Now the doctor is telling me that I need to de-stress because my heart rate is “through the roof” and “I could pass out at any second” and I’m thinking that he doesn’t really understand my situation. I have foreign investors who need status reports on my offshore projects *yesterday*, I need to be up at 4am to complete the billing for my clients (3:30 if I can manage it) and let’s not even discuss the round of cuts I have to make tomorrow to the HR department. I refuse to tell people via email, so I’m going to have to find the time during my lunch hour to go around each person individually and explain to them why they’re losing their jobs and okay. I MIGHT see where the doctor is coming from.
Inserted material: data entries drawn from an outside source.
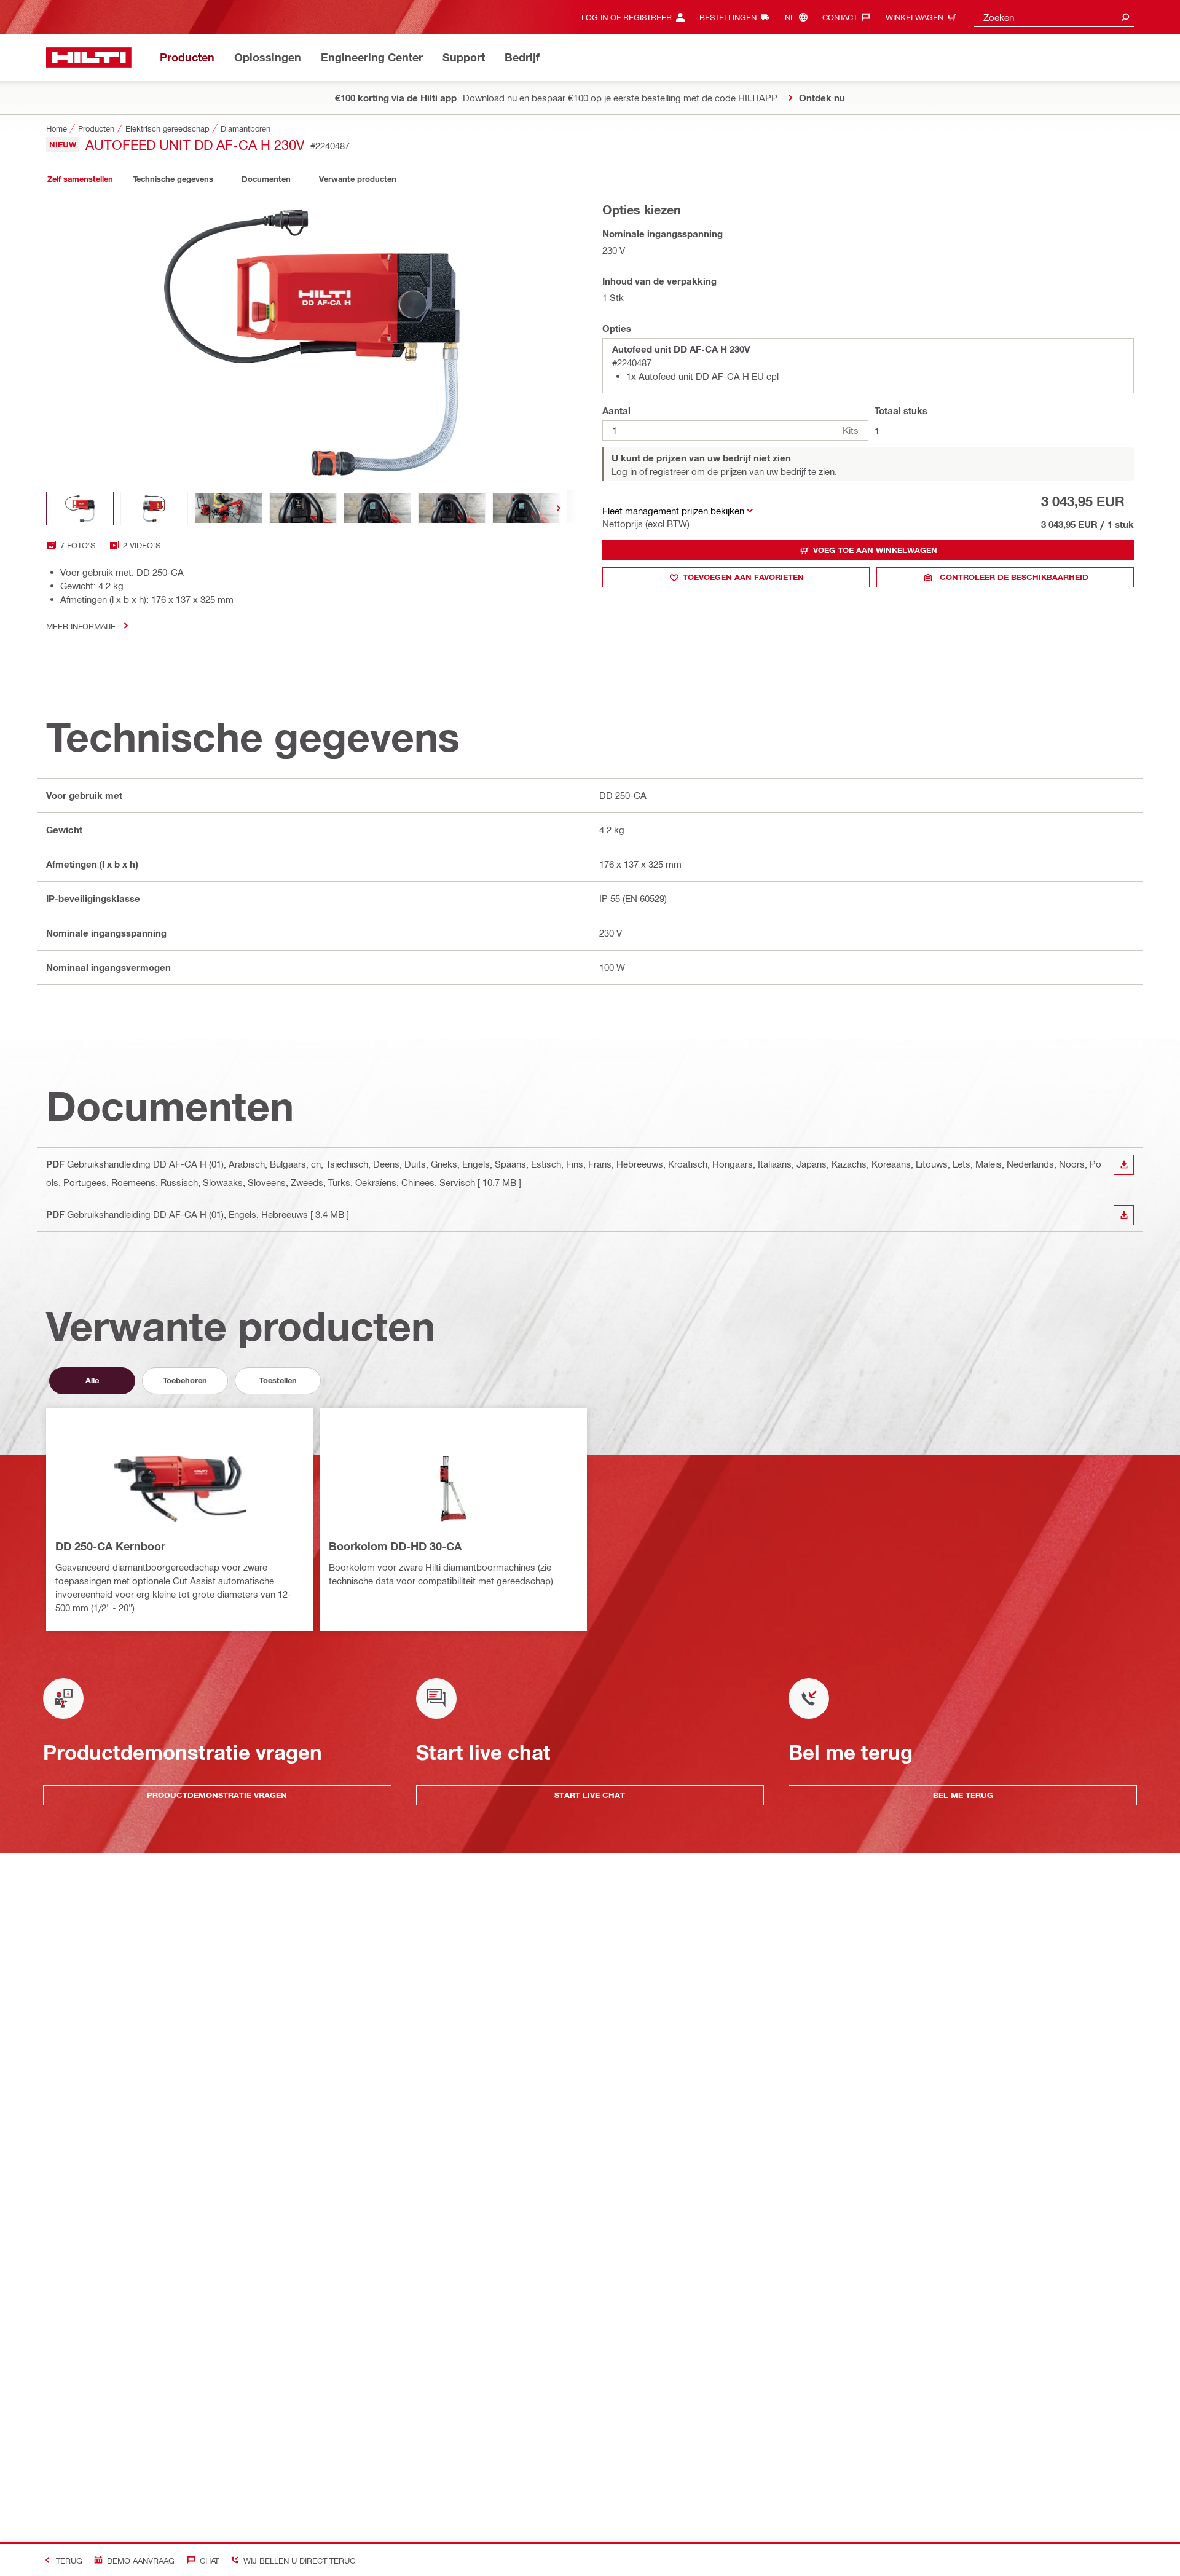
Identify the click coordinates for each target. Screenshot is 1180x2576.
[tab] (80, 179)
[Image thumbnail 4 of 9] (303, 508)
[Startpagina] (89, 57)
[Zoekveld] (1125, 17)
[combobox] (1054, 17)
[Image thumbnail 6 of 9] (452, 508)
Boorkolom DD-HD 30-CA (395, 1546)
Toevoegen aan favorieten (743, 577)
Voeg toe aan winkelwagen (875, 550)
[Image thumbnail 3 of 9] (228, 508)
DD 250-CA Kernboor (110, 1546)
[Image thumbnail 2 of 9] (154, 508)
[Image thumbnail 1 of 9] (80, 508)
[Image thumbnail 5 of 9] (377, 508)
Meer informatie (81, 625)
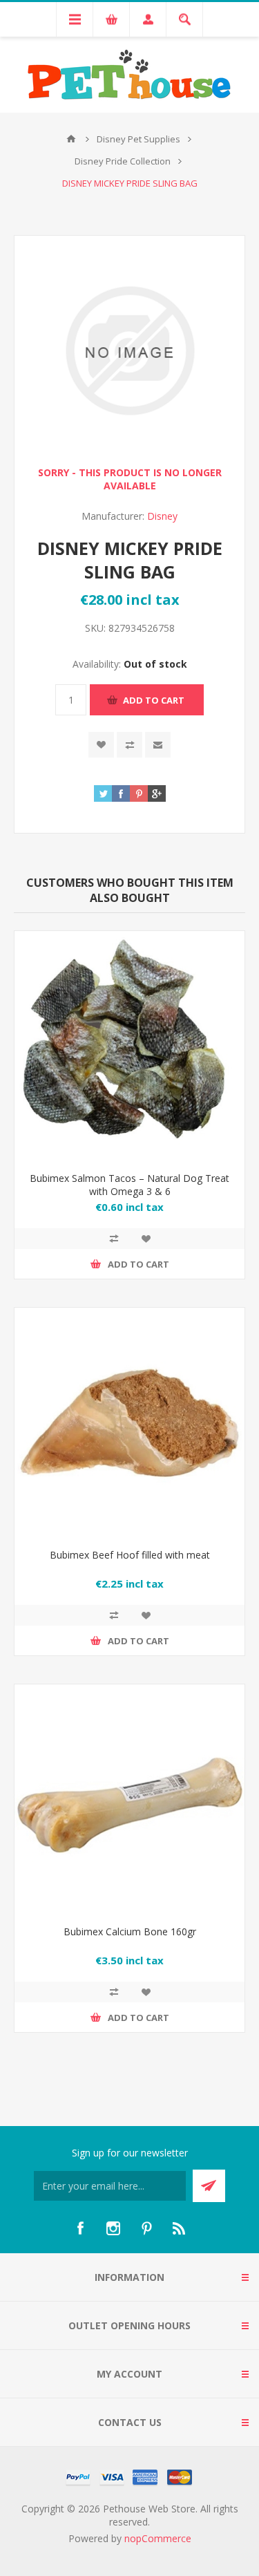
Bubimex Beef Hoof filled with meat (130, 1554)
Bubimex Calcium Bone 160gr (130, 1931)
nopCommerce (157, 2538)
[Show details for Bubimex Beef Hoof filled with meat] (129, 1423)
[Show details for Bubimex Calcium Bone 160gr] (129, 1799)
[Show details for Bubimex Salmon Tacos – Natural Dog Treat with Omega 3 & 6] (129, 1046)
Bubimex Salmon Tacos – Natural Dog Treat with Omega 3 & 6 (129, 1185)
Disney (162, 516)
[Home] (71, 139)
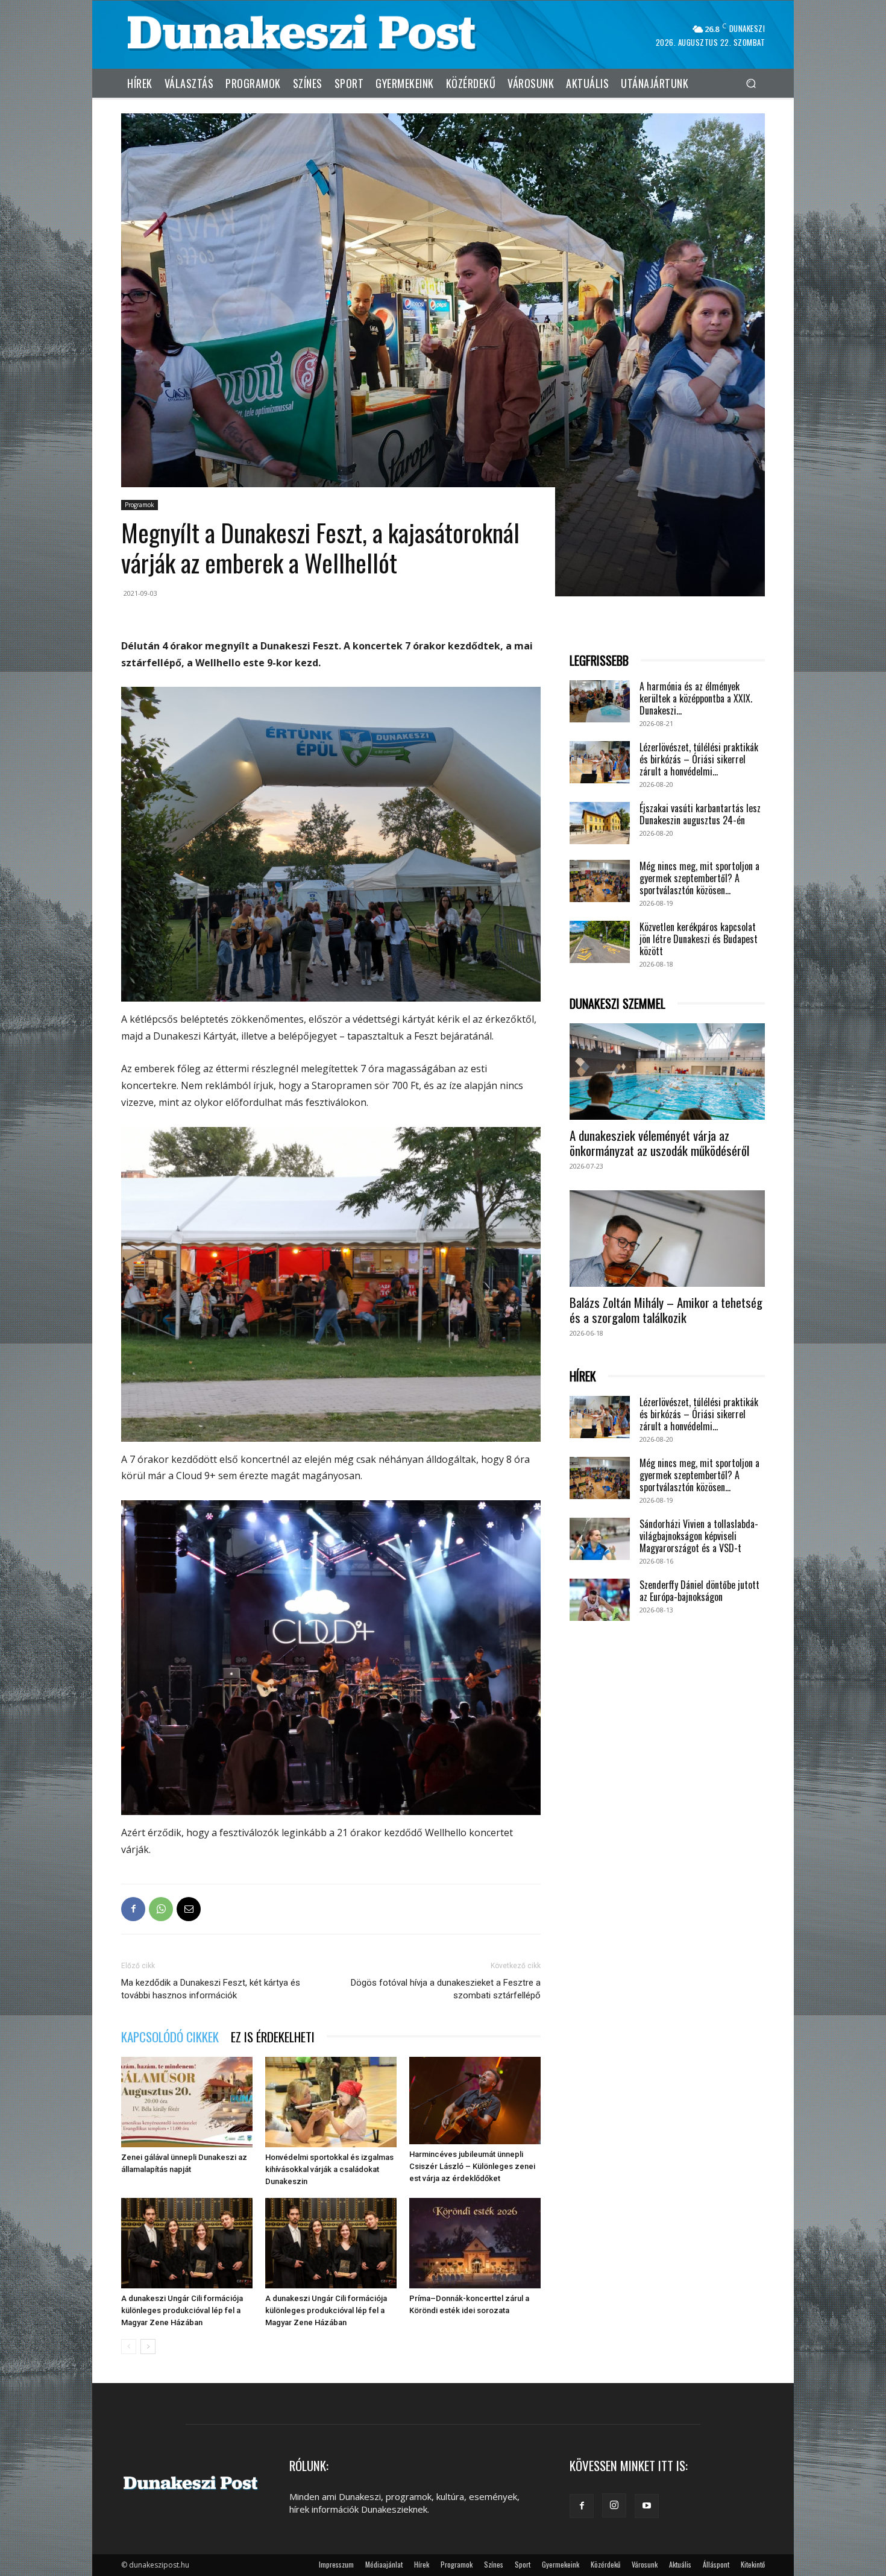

Thing is, I’m a retail therapy girl at heart. I get stressed, I’m on my computer looking for a company in Melbourne that does kitchen design, because I’m about to get some renovations that I don’t really need all up in here. Sometimes I get my PA to look for kitchen designs if I’m too busy, but I need to kick that habit because this is something that provides some small degree of relaxation. I like design. It’s what I wanted to do before I went into business and got saddled with the CEO job.
Okay, I stabbed several co-workers in the back and trampled over hordes of weaklings to claw my way to the top, but still. Maybe kitchen renovations aren’t the best way to de-stress after all. I’m hardly ever at home, so most of it involves me coming home, seeing the renovations are done and taking a moment to admire it before going to bed and maybe using the kitchen once in the next couple of weeks, to heat up some soup.
Bathroom renovations, maybe? I could see myself getting some of those. Or maybe I need to stop filling the void in my life with design and renovation work and take a trip to Tahiti. I’ll get Marie to look up some travel packages after I’m finished firing half the company.